The present disclosure relates to a coiled tubing unit. The coiled tubing unit may include coiled tubing with a cable disposed within the coiled tubing. Further, the coiled tubing unit may include a spool about which at least a portion of the coiled tubing is wound, an injector header configured to move the coiled tubing, and a cable slack monitoring feature. The cable slack monitoring feature may be configured to detect an accumulation of cable slack in a portion of the coiled tubing.

Description

CROSS REFERENCE TO RELATED APPLICATION
This application claims the benefit of U.S. Provisional Application No. 61/390,926 filed Oct. 7, 2010, the entirety of which in incorporated by reference.
FIELD OF THE INVENTION
The disclosure relates to coiled tubing drilling. More specifically the disclosure relates to cable monitoring in coiled tubing.
BACKGROUND OF THE DISCLOSURE
Coiled tubing is utilized in numerous field operations related to drilling and maintaining wells. For example, coiled tubing units are often employed in oil and gas wells to perform well unloading, acidizing/stimulation, tool conveyance, well logging, drilling, fracturing, and so forth. Coiled tubing refers to a continuous length of pipe or tubular product that can be wound on a spool. Coiled tubing is typically 1 inch to 4.5 inches in diameter and is used by a coiled tubing unit in field operations for production, maintenance, and intervention.
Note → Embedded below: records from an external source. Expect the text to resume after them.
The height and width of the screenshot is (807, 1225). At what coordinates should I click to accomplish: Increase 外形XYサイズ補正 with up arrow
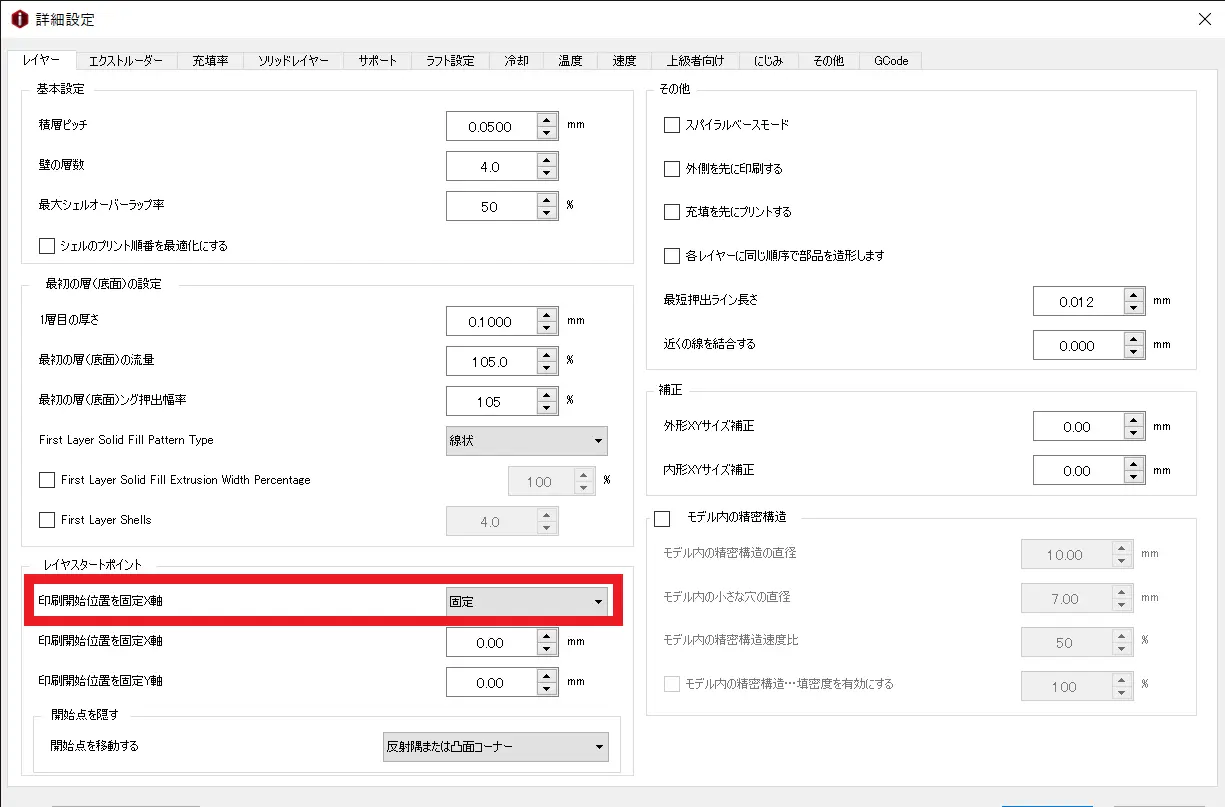[x=1132, y=420]

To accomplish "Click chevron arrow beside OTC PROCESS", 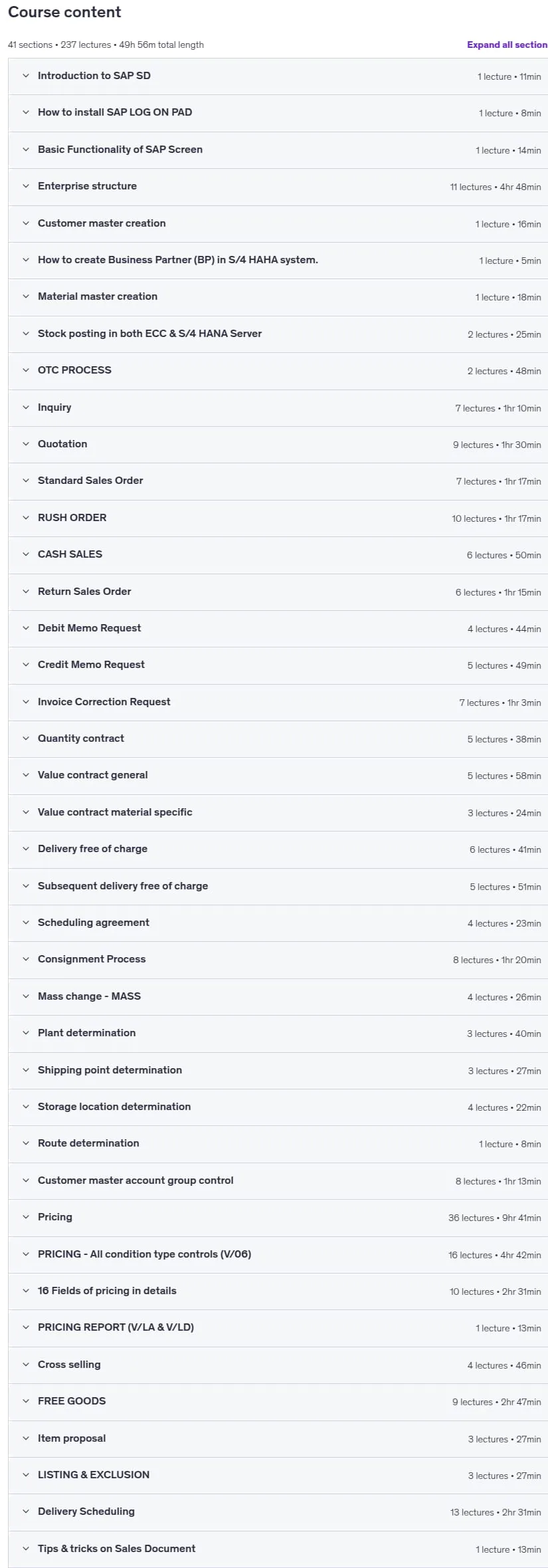I will [26, 370].
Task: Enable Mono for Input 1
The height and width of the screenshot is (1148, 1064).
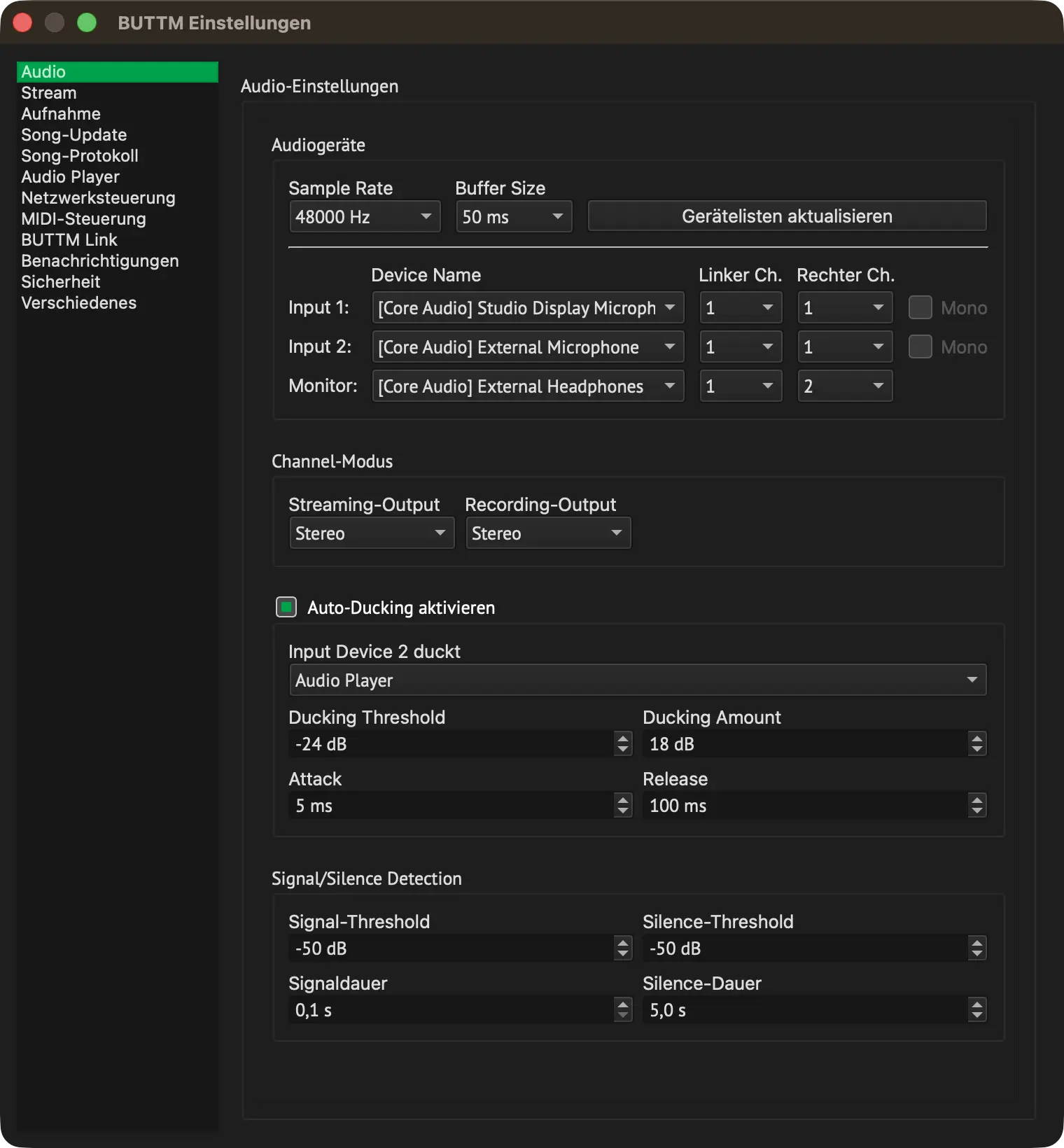Action: click(920, 307)
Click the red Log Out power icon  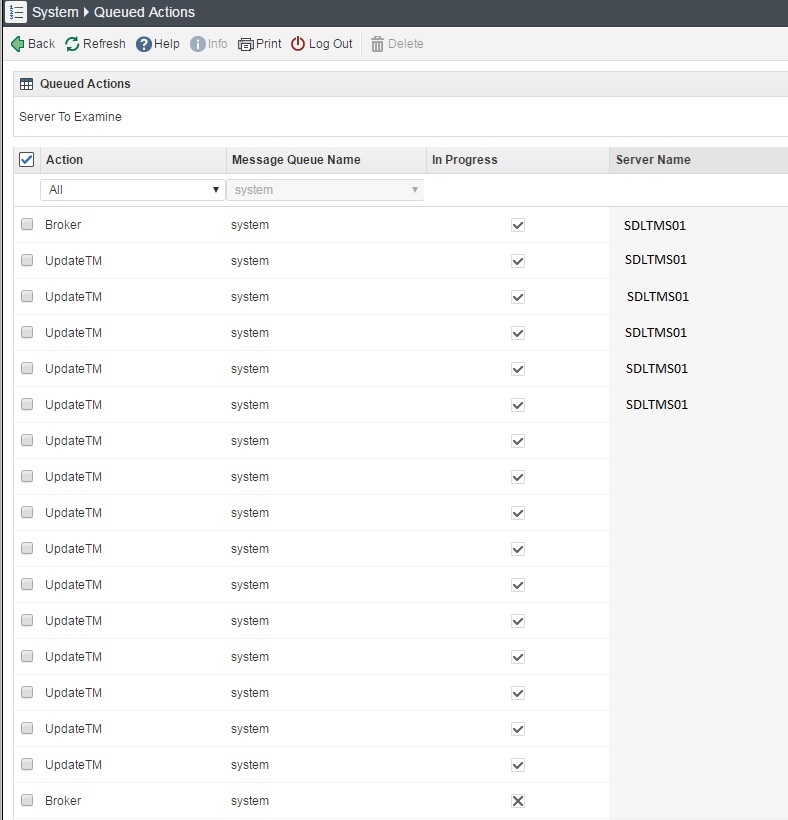click(298, 44)
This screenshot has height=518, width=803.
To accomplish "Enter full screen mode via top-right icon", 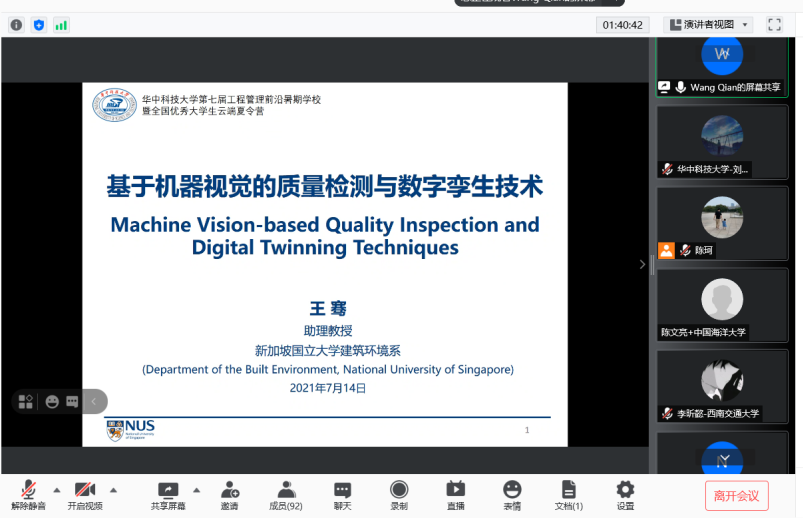I will [x=774, y=24].
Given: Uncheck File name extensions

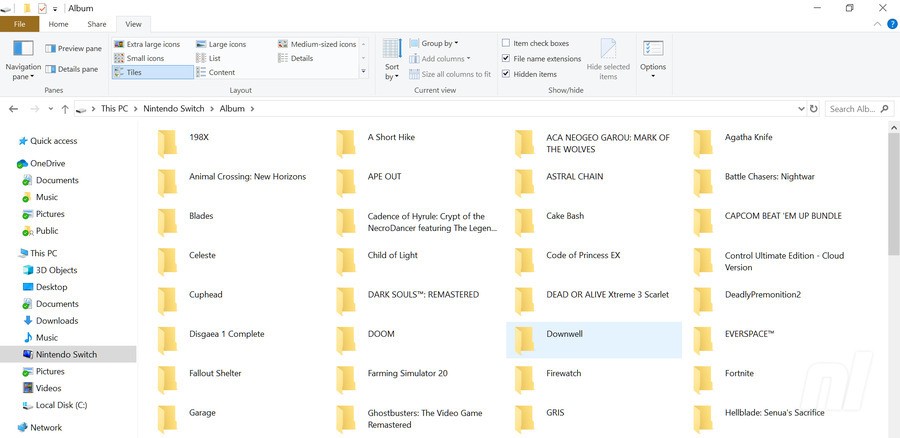Looking at the screenshot, I should (506, 59).
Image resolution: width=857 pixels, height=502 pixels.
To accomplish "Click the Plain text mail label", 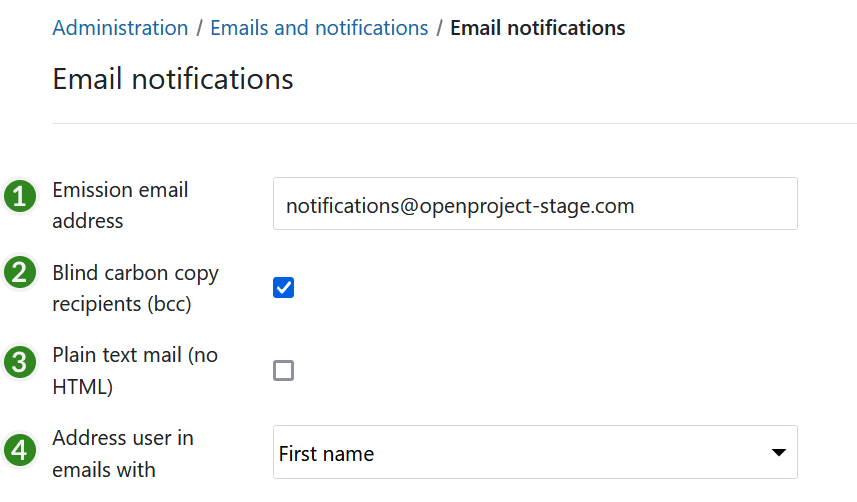I will point(134,370).
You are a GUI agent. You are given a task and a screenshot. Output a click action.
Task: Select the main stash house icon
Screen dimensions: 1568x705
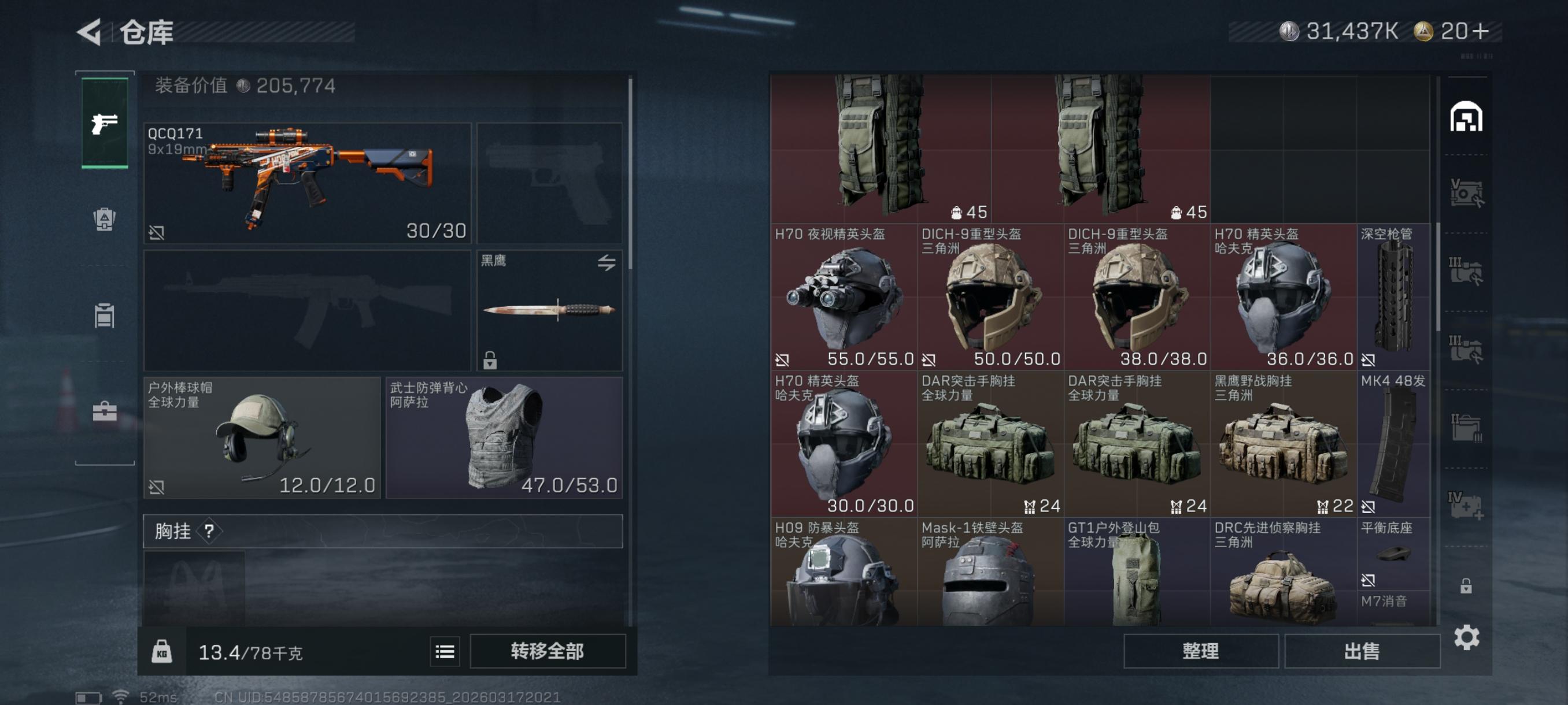coord(1466,117)
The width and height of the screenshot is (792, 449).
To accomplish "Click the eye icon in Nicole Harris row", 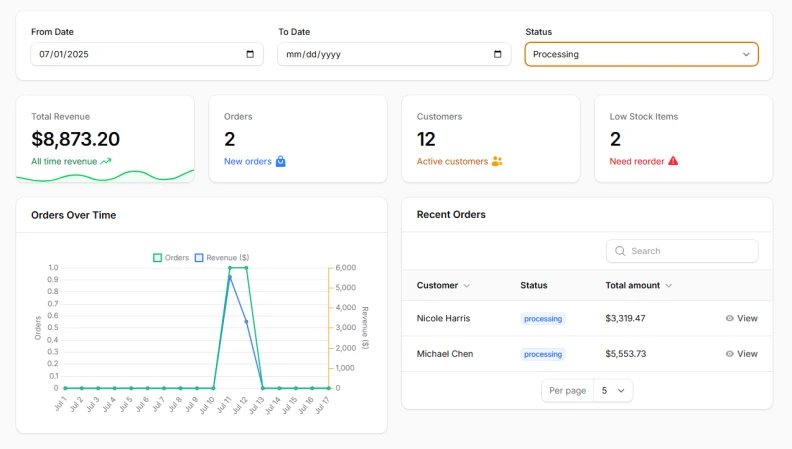I will point(730,319).
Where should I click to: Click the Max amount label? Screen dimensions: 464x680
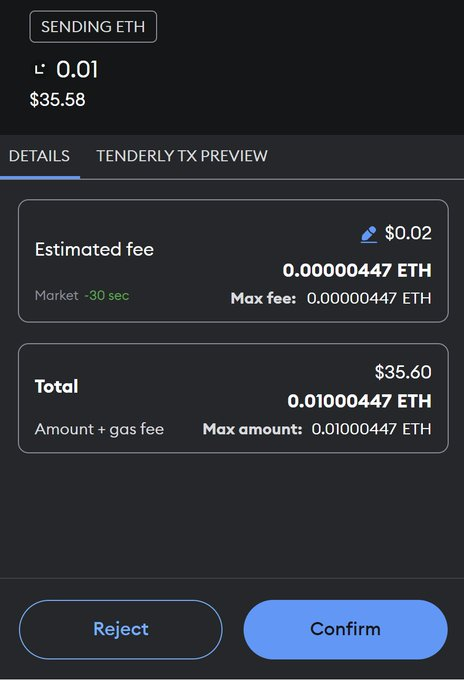click(x=252, y=429)
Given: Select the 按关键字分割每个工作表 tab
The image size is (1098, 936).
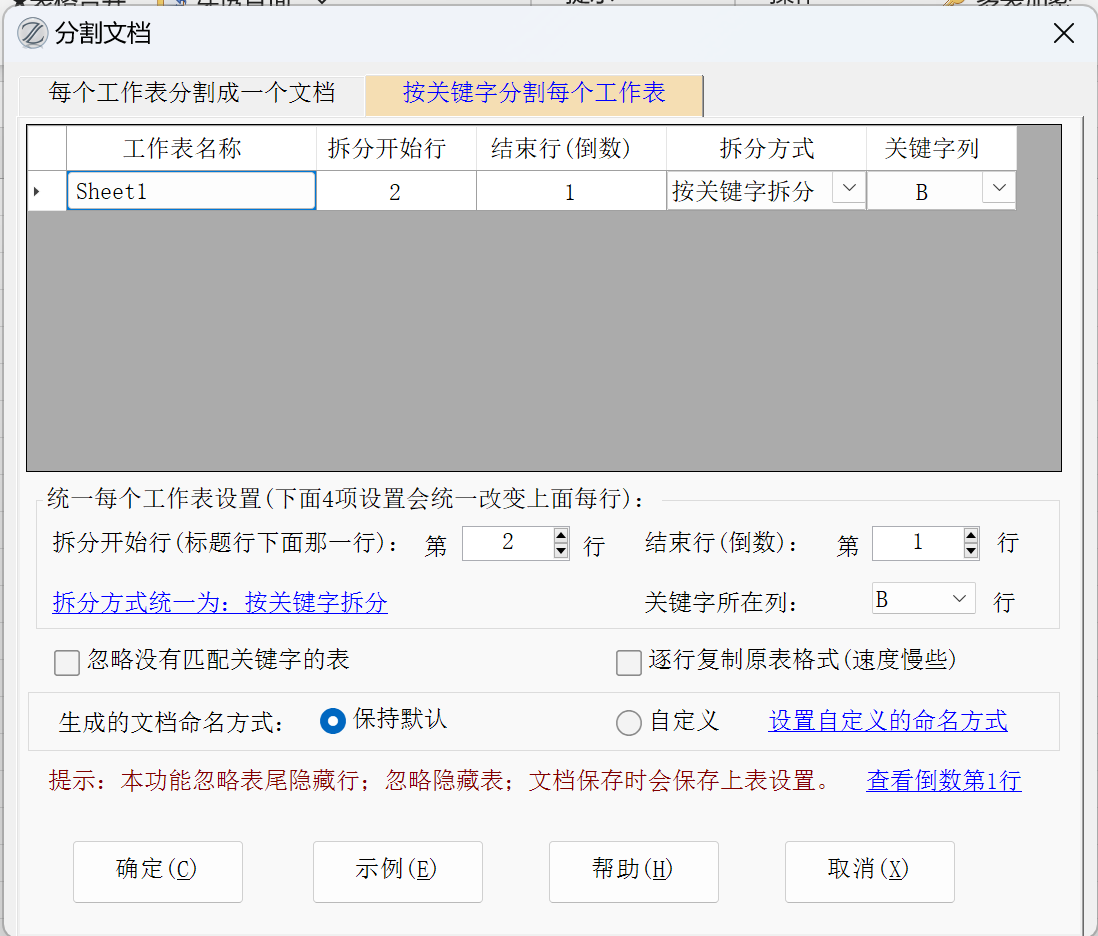Looking at the screenshot, I should coord(534,94).
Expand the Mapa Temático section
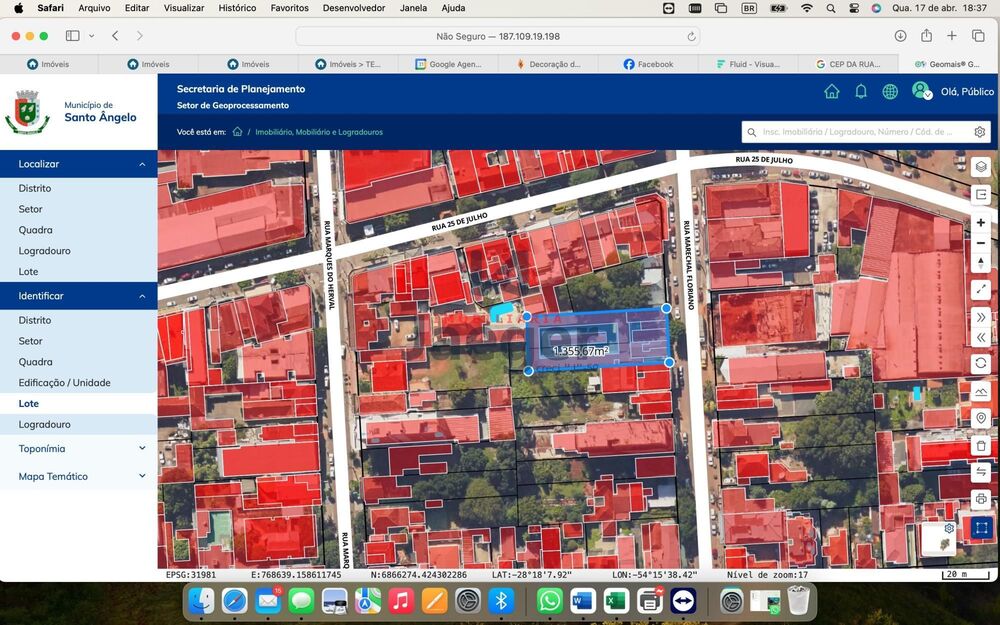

Depending on the tubing diameter and the associated spool size, coiled tubing can range from 2,000 feet to 20,000 feet or greater in length.
Coiled tubing is often used in field operations to perform functions similar to those performed by some wireline systems. Indeed, coiled tubing may be utilized in conjunction with wireline that is disposed within the coiled tubing to facilitate communication with a downhole tool coupled to the coiled tubing, enable the supply of power to downhole monitoring devices, or the like. In contrast to operations that merely utilize wireline, coiled tubing operations involve pushing the coiled tubing into a wellbore rather than relying on gravity to facilitate lowering the wireline into the wellbore. During a typical coiled tubing operation, the coiled tubing is substantially straightened and pushed into a wellbore with an injector header. Further, the injector header is used to retract the coiled tubing from the wellbore by rewinding it onto a storage spool. In certain coiled tubing operations, coiled tubing is extended into a wellbore and rewound multiple times in order to perform maintenance, remove drill cuttings, and so forth.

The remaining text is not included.